46Enseguida le echaron mano y lo aprehendieron.
47Y sacando la espada uno de los que estaban allí, atacó a un criado del sumo sacerdotes, y le cortó la oreja.
48Pero Jesús respondió, diciéndoles: ¿Como contra un ladrón han salido contra mí con espadas y palos para aprehenderme?
49Todos los días estaba yo entre ustedes enseñando en el templo y no me aprehendieron, pero esto acontece para que las Escrituras tengan cumplimiento.
50Enseguida sus discípulos lo dejaron y huyeron.
51Y a cierto joven que iba tras Él, cubierto su cuerpo desnudo solo con una sábana, también lo aprehendieron,
52pero él dejó la sábana y escapó desnudo.
53Luego llevaron a Jesús ante el sumo sacerdote Caifás, y a todos los principales sacerdotes, los escribas y los ancianos se reunieron con él.
54Y Simón lo iba siguiendo de lejos, y llegó hasta el interior del patio del sumo sacerdote, y sentándose con los criados, se calentaba frente al fuego.
55Y los principales sacerdotes y todo su concilio buscaban testimonio en contra de Jesús para darle muerte, pero no lo encontraron,
56porque aunque muchos daban testimonio contra Él, sus testimonio no coincidían.
57Entonces unos testigos falsos se presentaron contra Él, diciendo:
58Nosotros hemos escuchado que ha dicho: "Yo derribaré este templo hecho por manos, y en tres días levantaré otro no hecho de manos".
59Sin embargo, ni siquiera su testimonio fue suficiente.
60Entonces, levantándose el sumo sacerdote y parándose en medio, preguntó a Jesús, diciendo: ¿No respondes nada? ¿Qué testifican estos contra tí?

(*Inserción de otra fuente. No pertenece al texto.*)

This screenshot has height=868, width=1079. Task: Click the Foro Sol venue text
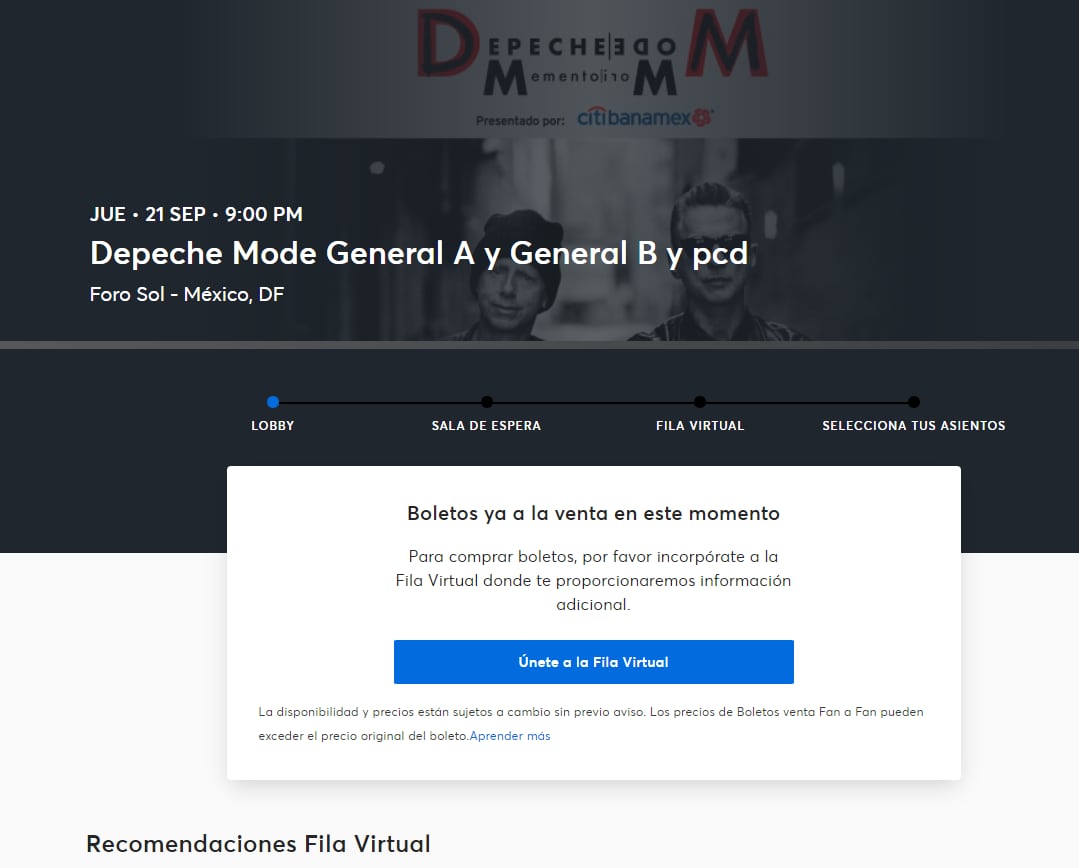click(187, 295)
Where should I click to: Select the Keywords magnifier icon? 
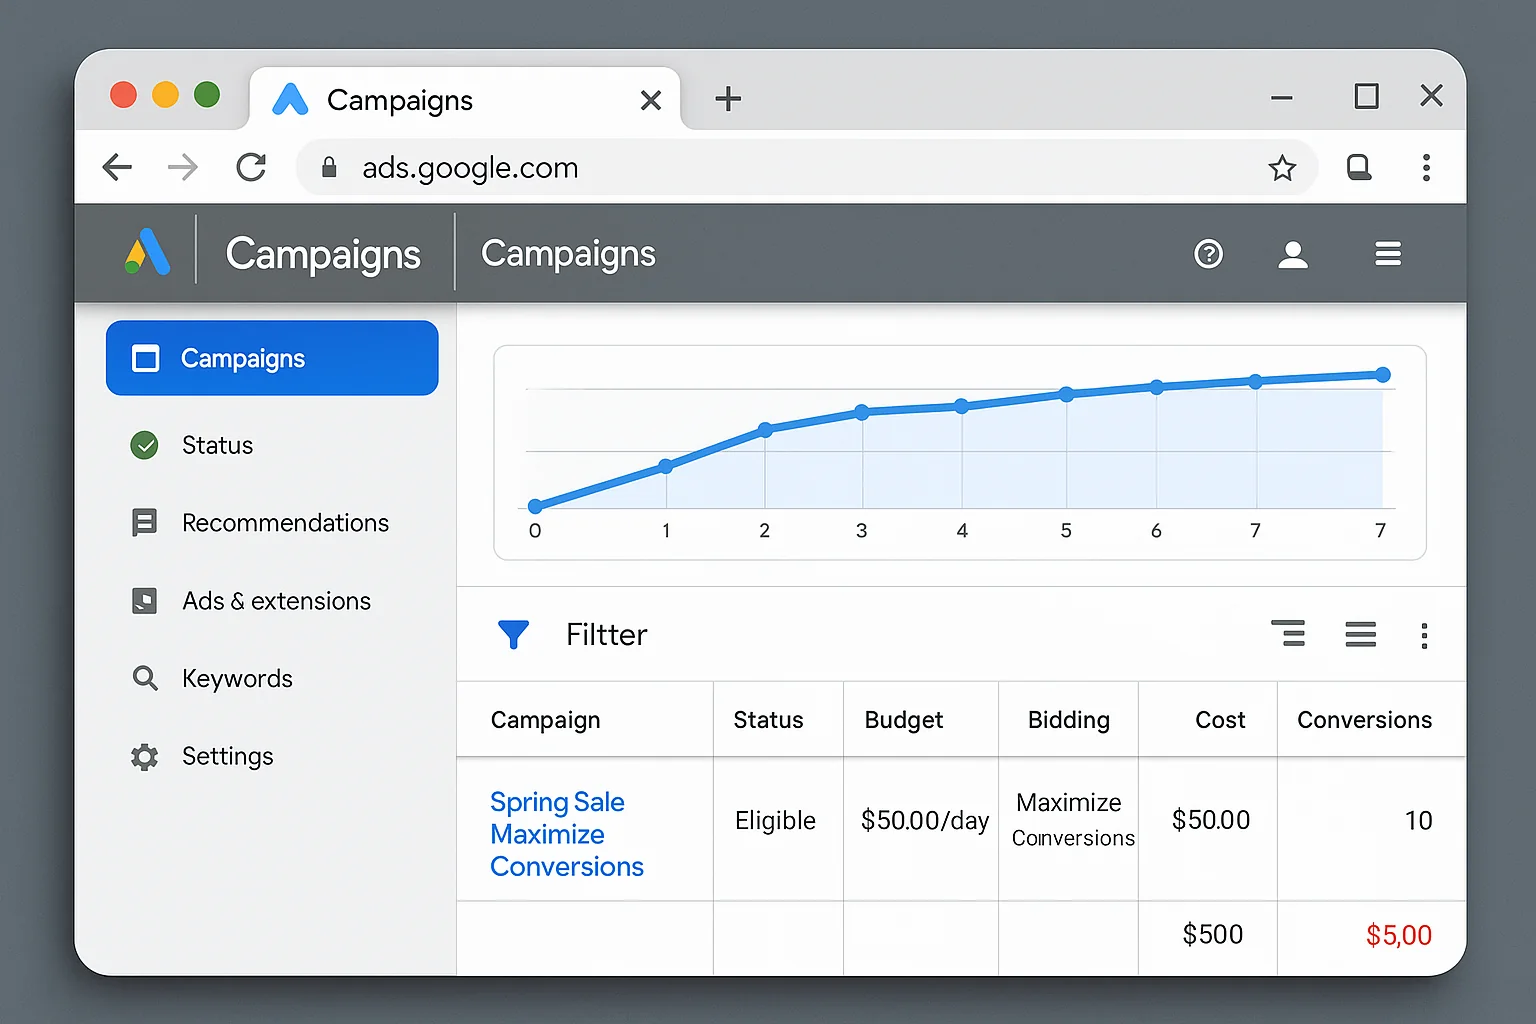(x=145, y=678)
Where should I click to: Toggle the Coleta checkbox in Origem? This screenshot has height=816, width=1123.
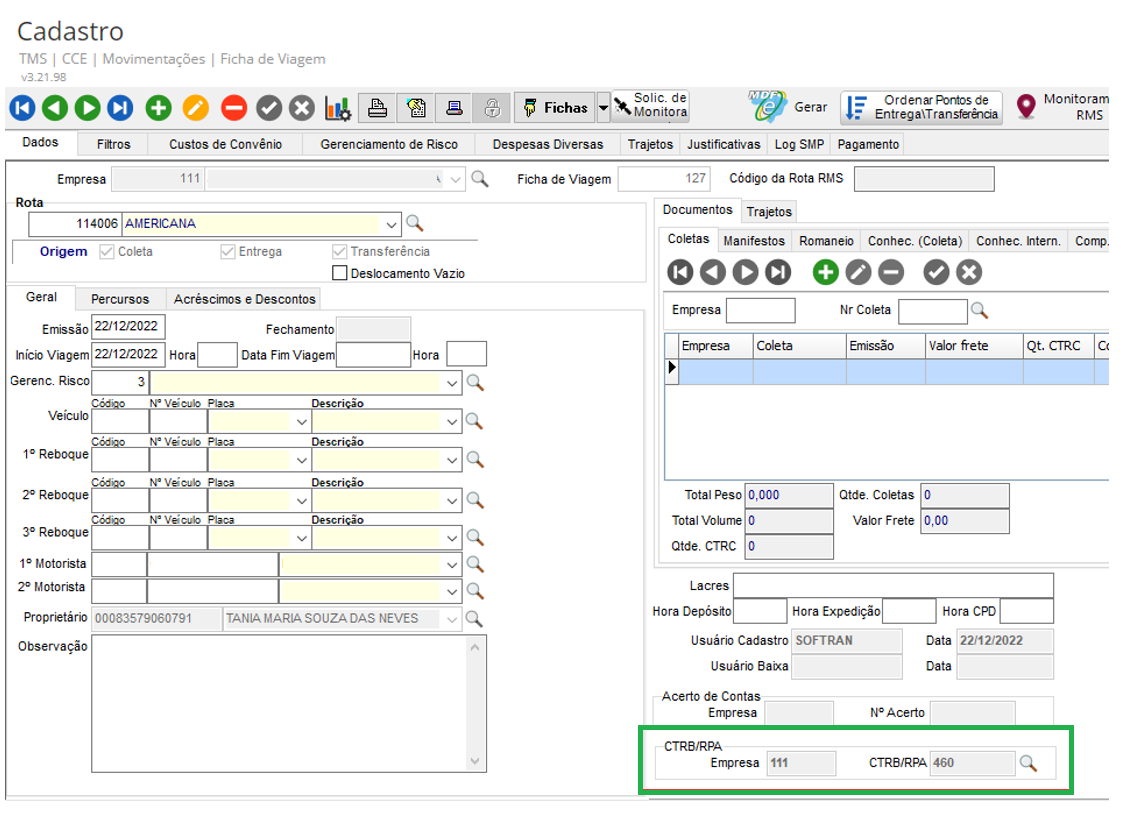point(107,252)
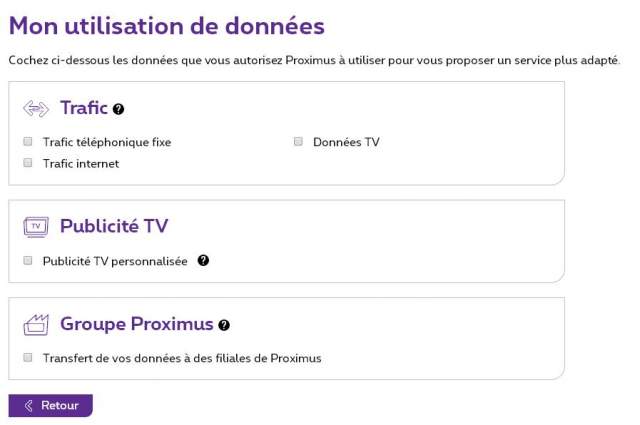
Task: Toggle the Publicité TV personnalisée checkbox
Action: 28,261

61Pero Jesús guardaba silencio y no le respondía. Luego el sumo sacerdotes, volviéndole a preguntar, le dijo: ¿Eres tú el Cristo, el Hijo del Bendito?
62Y Jesús le respondió: Yo soy; y verán al HIJO DEL HOMBRE SENTADO A LA DIESTRA DEL PODER, VINIENDO SOBRE NUBES DEL CIELO.
63Entonces, rasgando su manto, el sumo sacerdote dijo: ¿Qué necesidad tenemos ahora de testigos?
64Miren, ustedes escucharon la blasfemia de su propia boca, ¿qué les parece? Y decidieron todos ellos que fuera condenado a muerte.
65Entonces algunos empezaron a escupirle el rostro, y cubriéndole el rostro, le daban de puñetazos, y le decían: ¡Profetiza! Y los guardias lo golpeaban en sus mejillas.
66Y Simón permanecía abajo en el patio. Entonces una criada del sumo sacerdote llegó,
67y al verlo mientras se calentaba, lo observó detenidamente, y le dijo: Tú también estabas con Jesús el Nazareno.
68Pero él lo negó, y dijo: No se de qué hablas. Y cuando salió al portal, el gallo cantó.
69Volviéndolo a ver aquella criada empezó a decir a los que estaban allí: También este es uno de ellos.
70Pero nuevamente él lo negó. Un poco más tarde, los que estaban allí volvieron a decir a Pedro: Ciertamente tú eres uno de ellos, porque también eres galileo y tu modo de hablar es semejante.
71En ese momento él empezó a maldecir y a proferir juramentos: ¡Yo no conozco a ese hombre del que ustedes hablan!
72Y en ese mismo instante cantó el gallo por segunda vez. Y al recordar Simón las palabras que le había dicho Jesús: "Antes de que el gallo cante dos veces, tú me habrás negado tres veces", empezó a llorar.